*GIVEN REQUEST A*. Rewrite in full the stretch of the records from the line containing "Identify the location of Robert" through the end of the records, raising every coordinate in the answers by 125. Omit the pictures.

I found the little solar/crank type radios can't keep a smartphone charging with the tiny solar panel, and I don't feel like cranking for every so I use a lithium-ion charger.  (it's important to use a li-ion charger, not a regular one as the good ones have charging circuits made for these types of batteries)  I use this one: http://www.sbflashlights.com/Xtar-Lights/Xtar-WP2-II-Li-Ion-Charger-p136.html

So basically I have a stash of "retired" batteries that still hold a good charge months later, ready for action, and my batteries are free:





I use them to keep my smartphone and ipad charged (mostly for entertainment I admit) during power outages, but they work well for any small electronics:


----------



## jharkin (Sep 4, 2013)

woodgeek said:


> For a couple hundred bucks you can get a 40-60W panel, a deep discharge battery and a controller, and have ~1000 Wh of 12V (or 120V with a little inverter) whenever you want, e.g. during a short outage or when the genny is shut down.  Plenty for charging portable electronics, small batteries, etc.  I did this for fun, and run the 12V into the house to a phone 'charging station'.

*GIVEN REQUEST B*. In the post about charging electronics during outages, why is a lithium-ion charger recommended instead of a regular one?

*MATERIAL SUPPLIED*.
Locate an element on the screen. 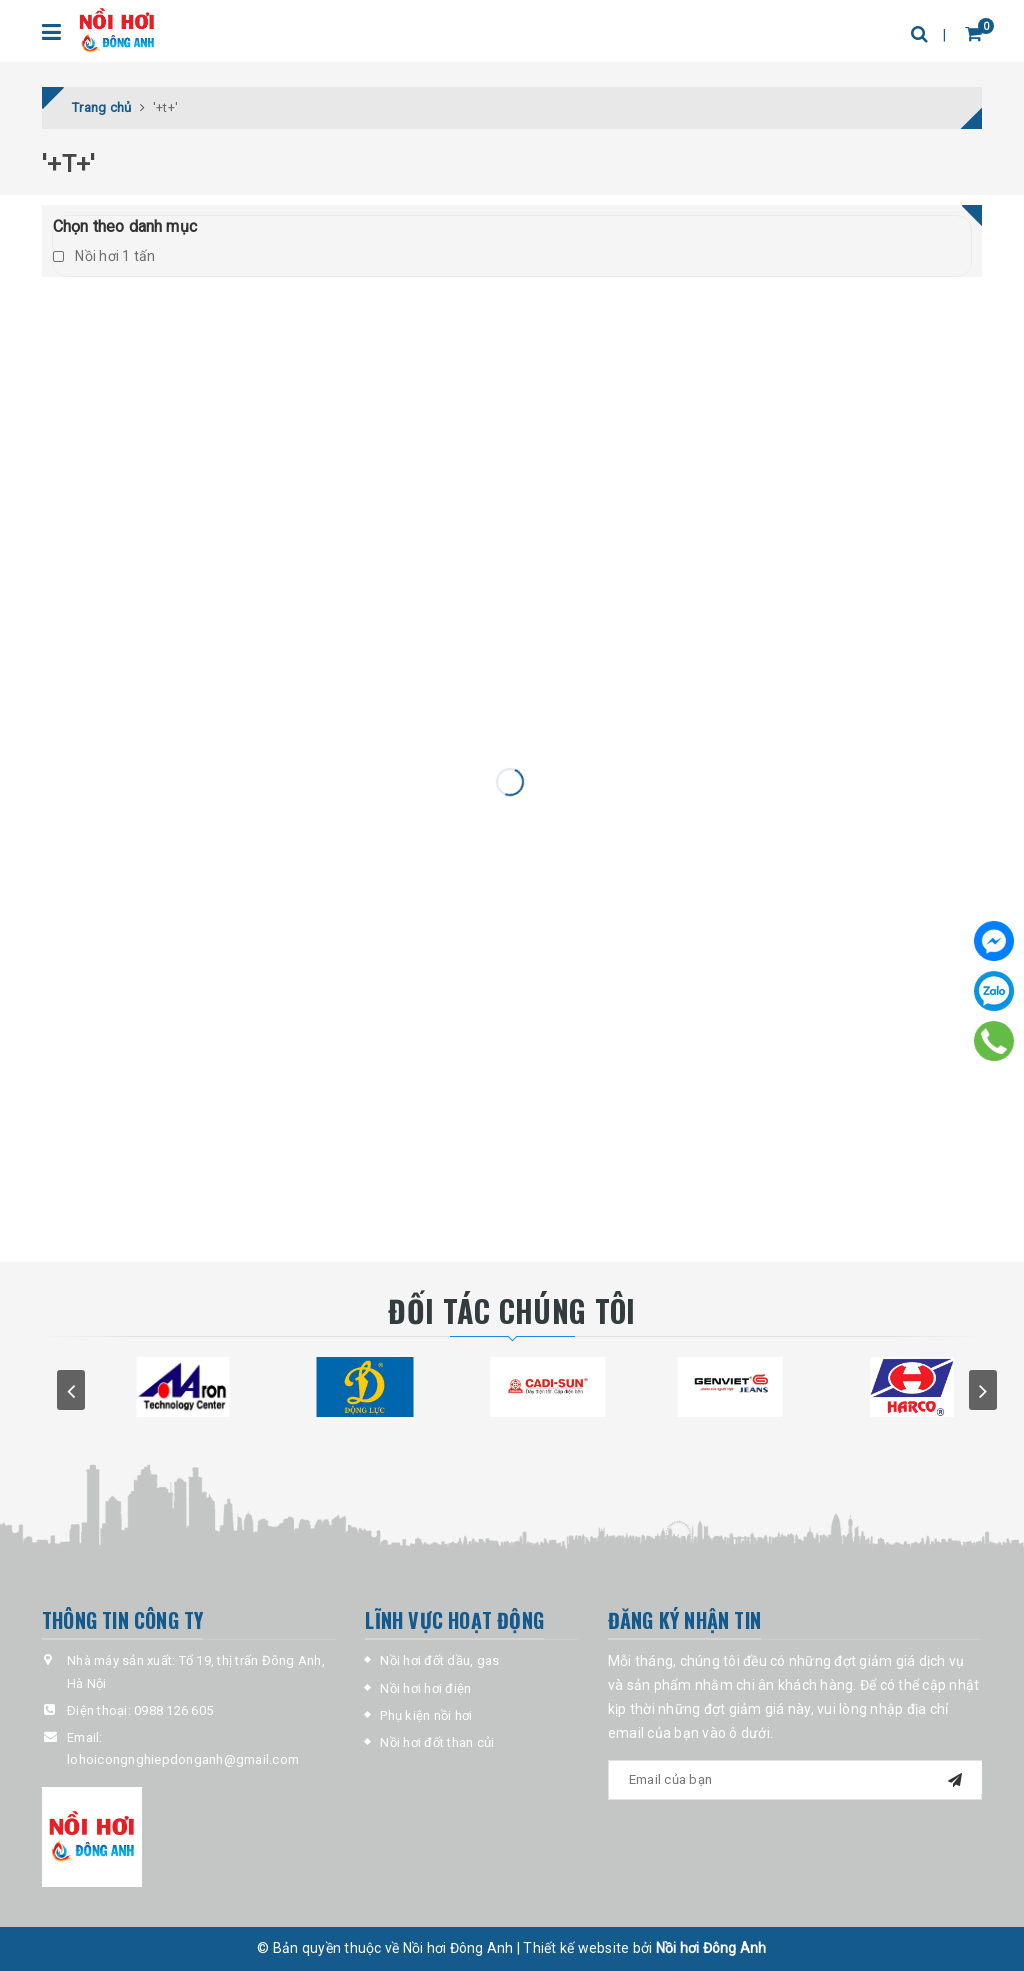  next is located at coordinates (983, 1390).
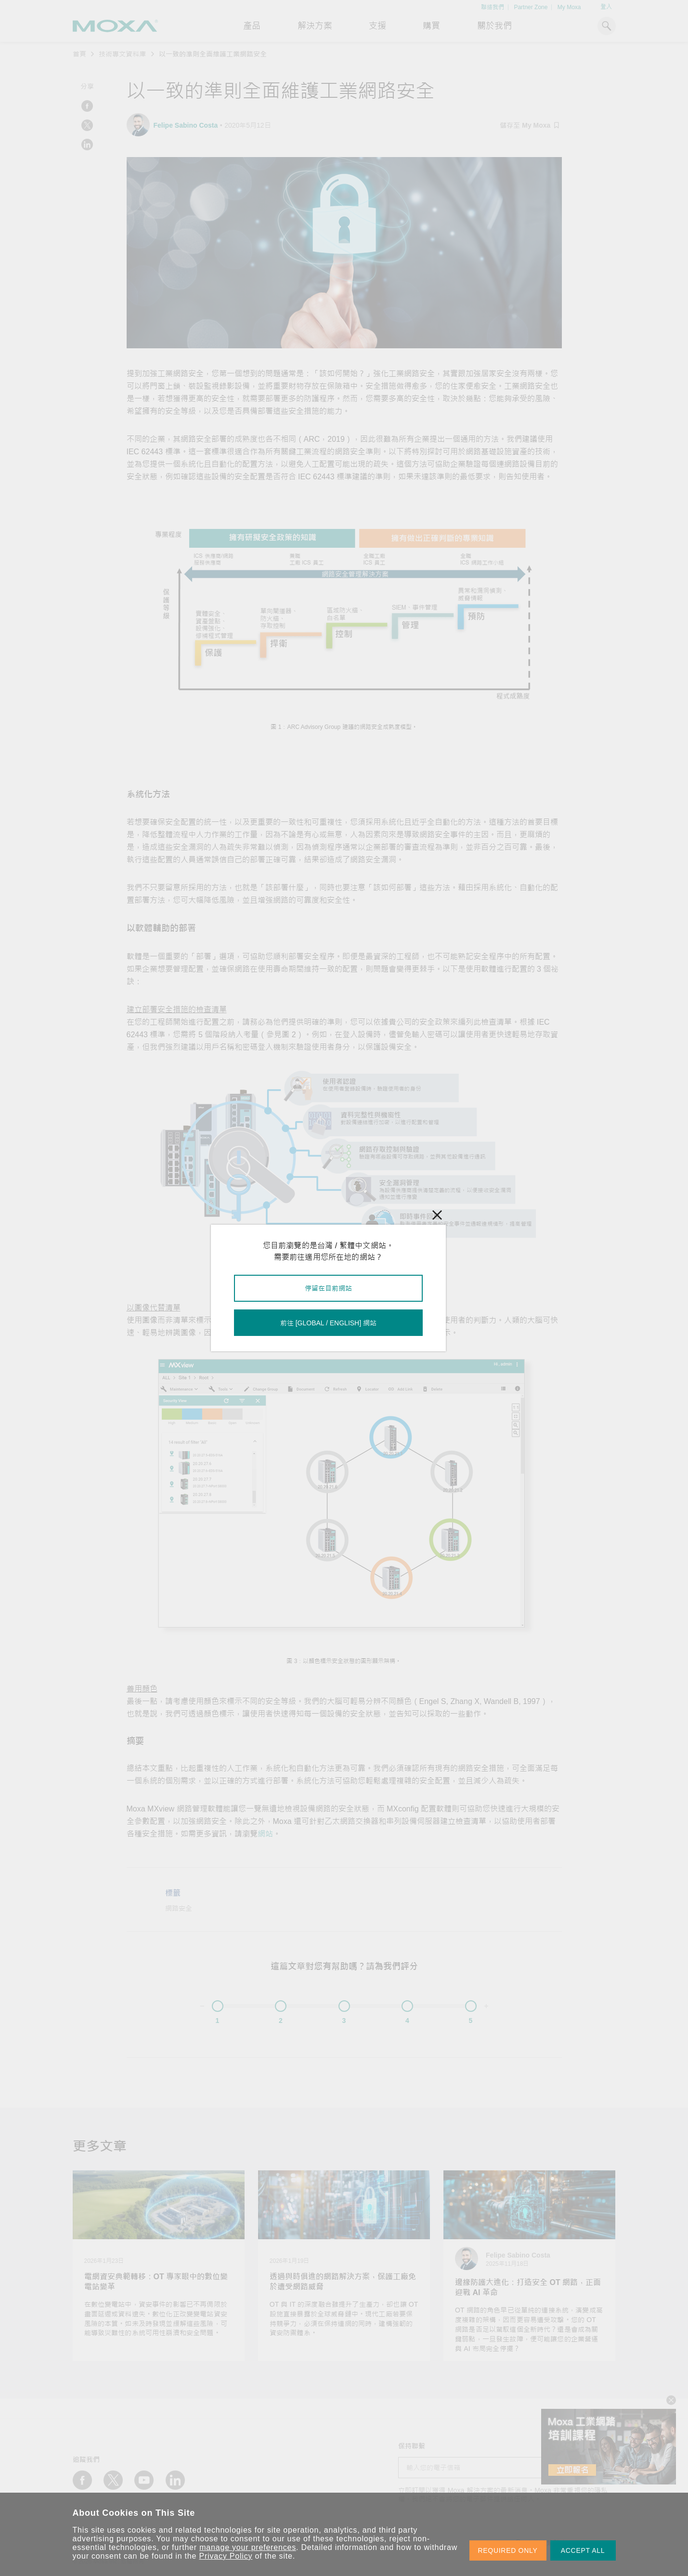  Describe the element at coordinates (583, 2550) in the screenshot. I see `ACCEPT ALL [button]` at that location.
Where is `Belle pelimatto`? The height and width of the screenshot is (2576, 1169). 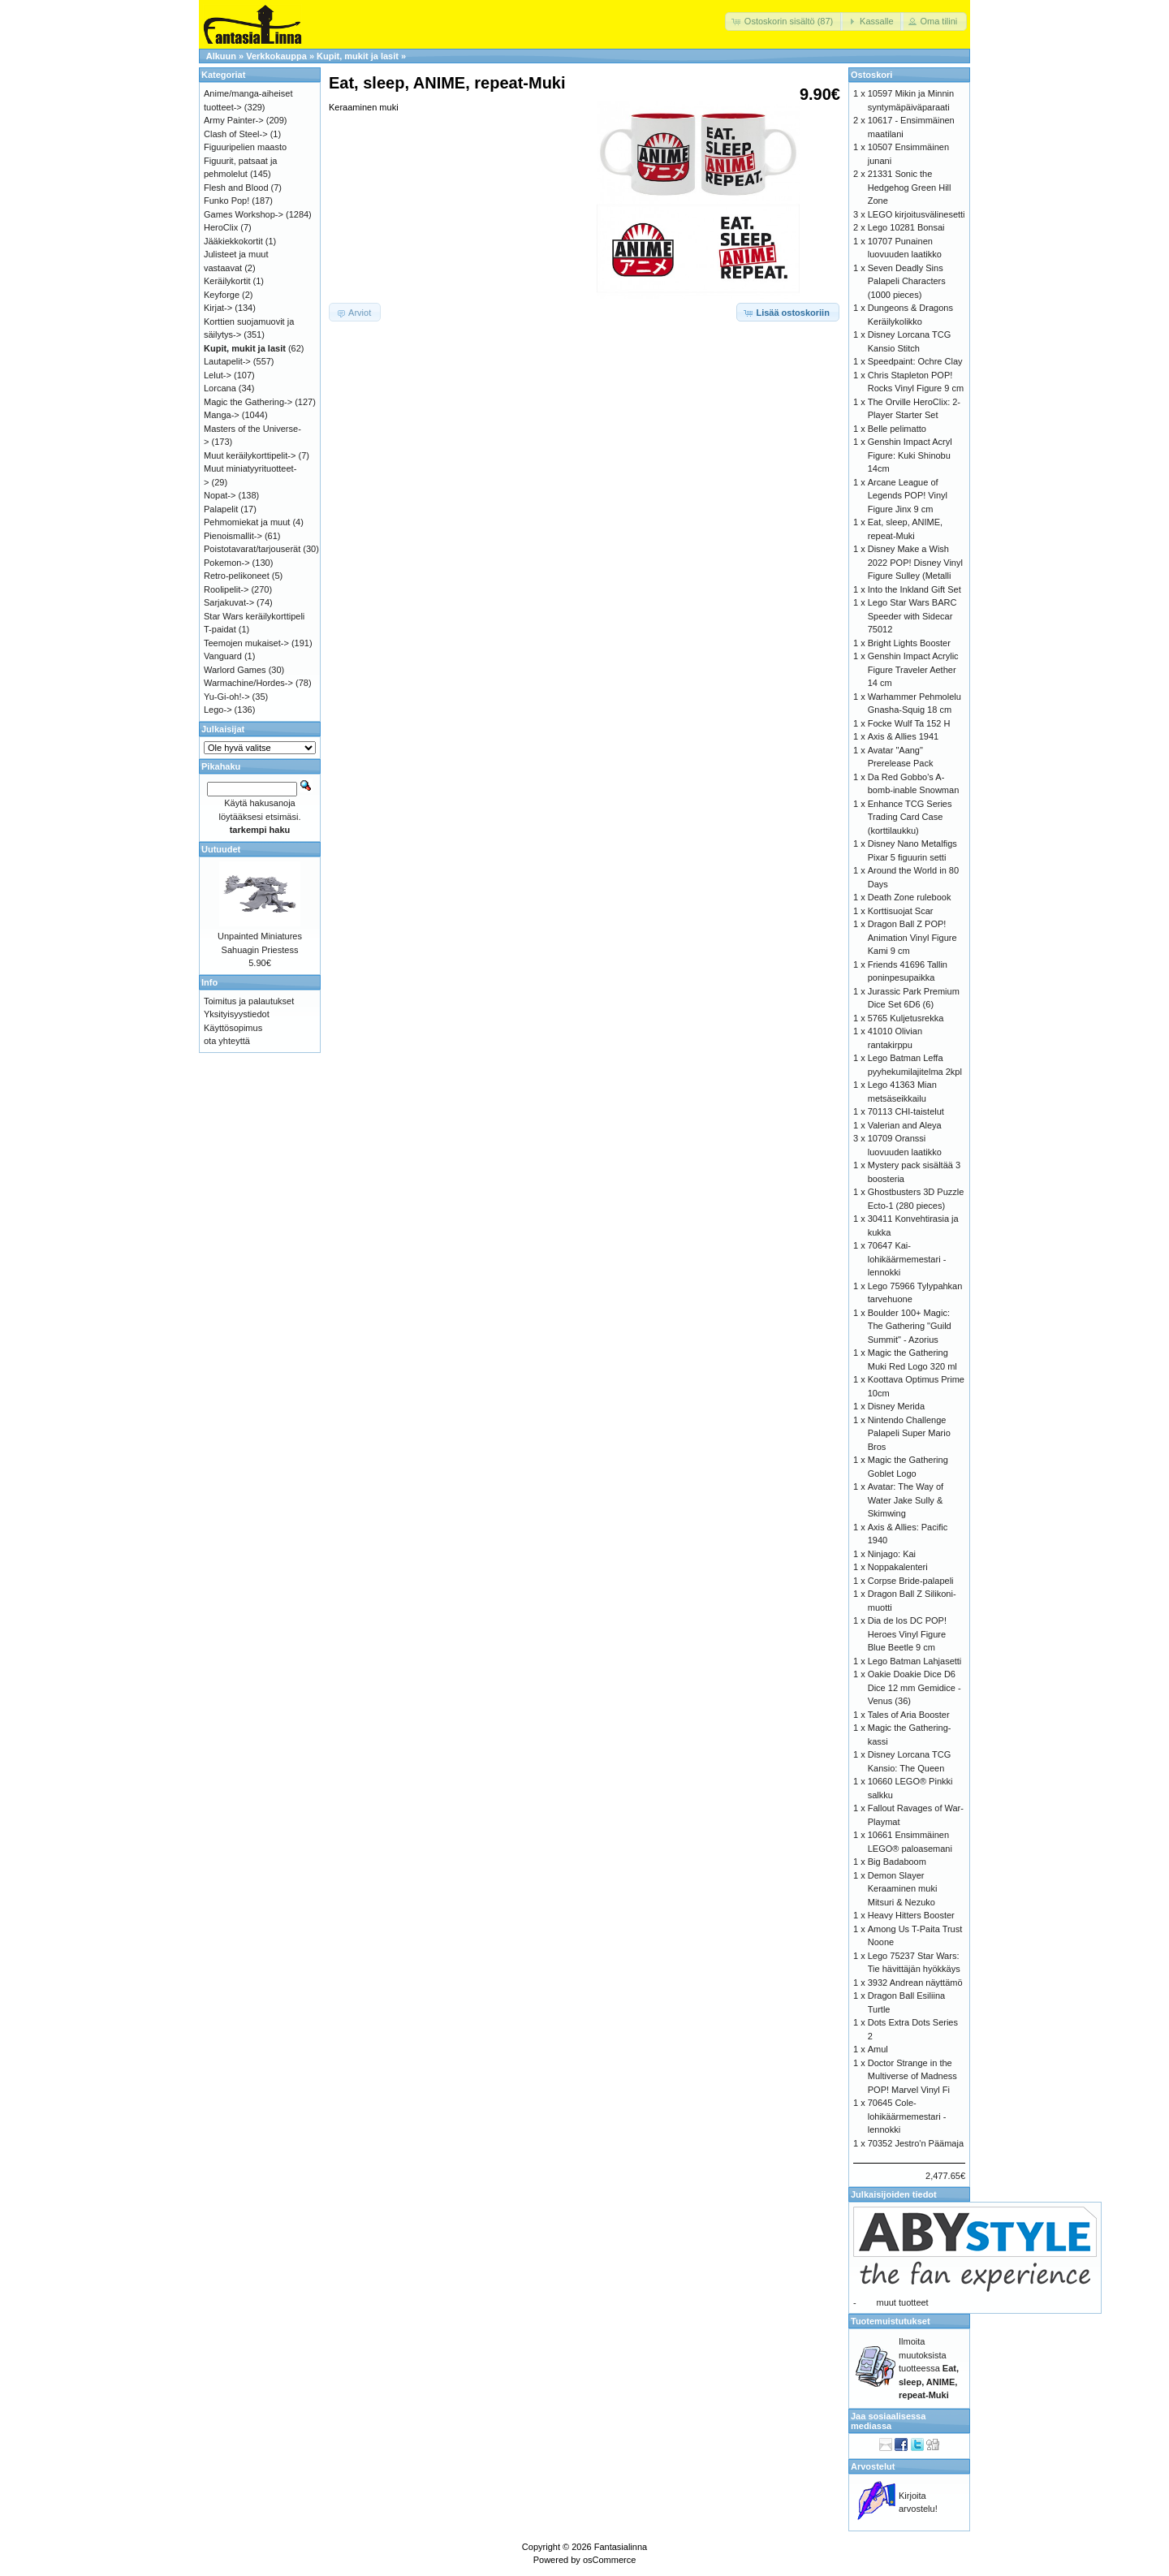 Belle pelimatto is located at coordinates (897, 429).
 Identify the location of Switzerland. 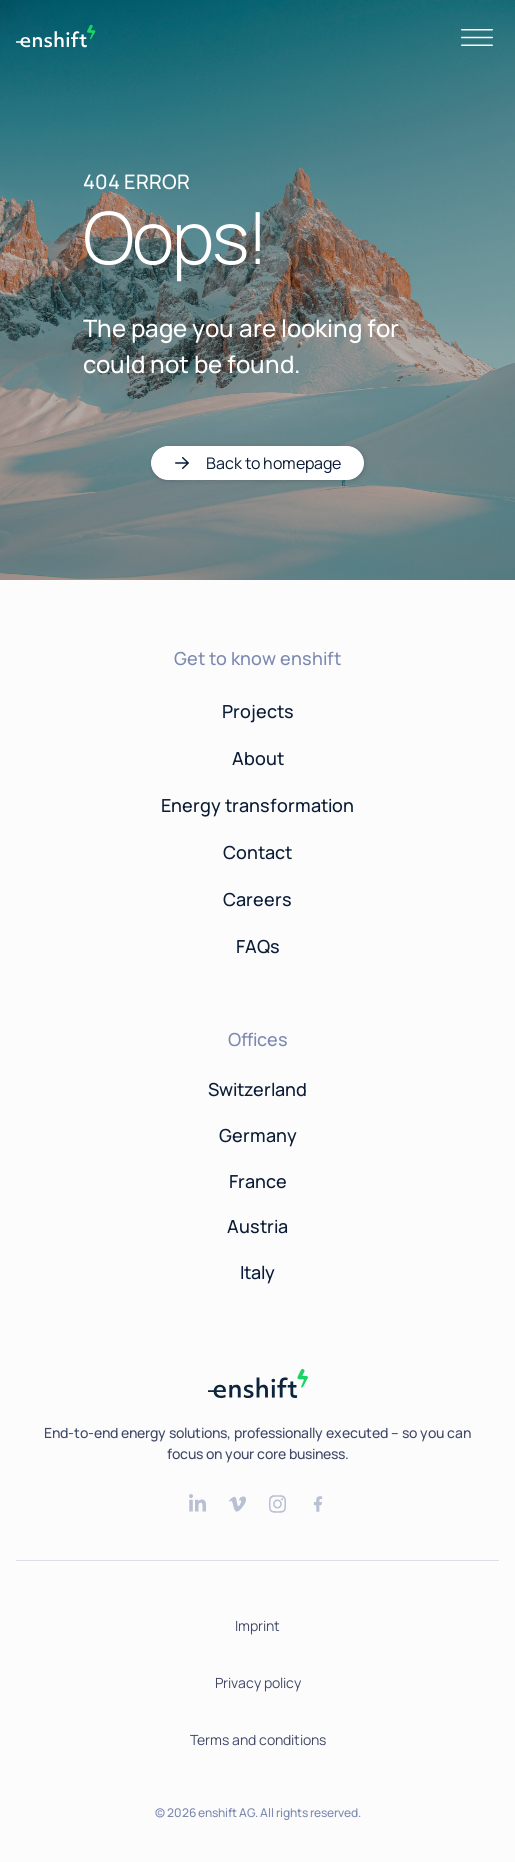
(257, 1089).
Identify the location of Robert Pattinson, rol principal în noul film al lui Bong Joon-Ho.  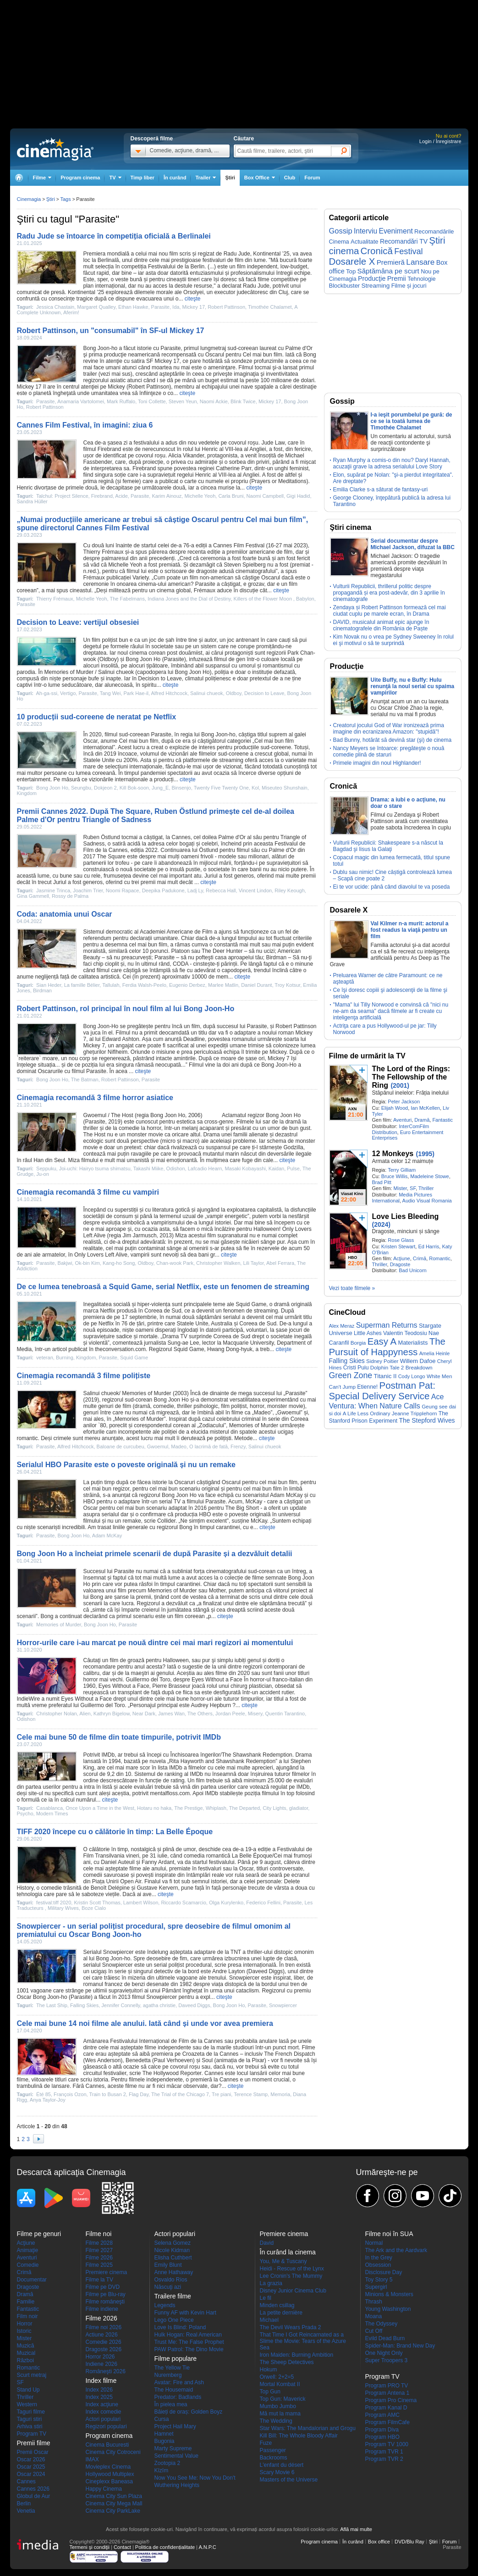
(126, 1009).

*TASK ANSWER A*.
Identify the location of Robert Pattinson, rol principal în noul film al lui Bong Joon-Ho.  
(251, 1134).

*TASK ANSWER B*. The good ones have charging circuits made for lithium-ion batteries.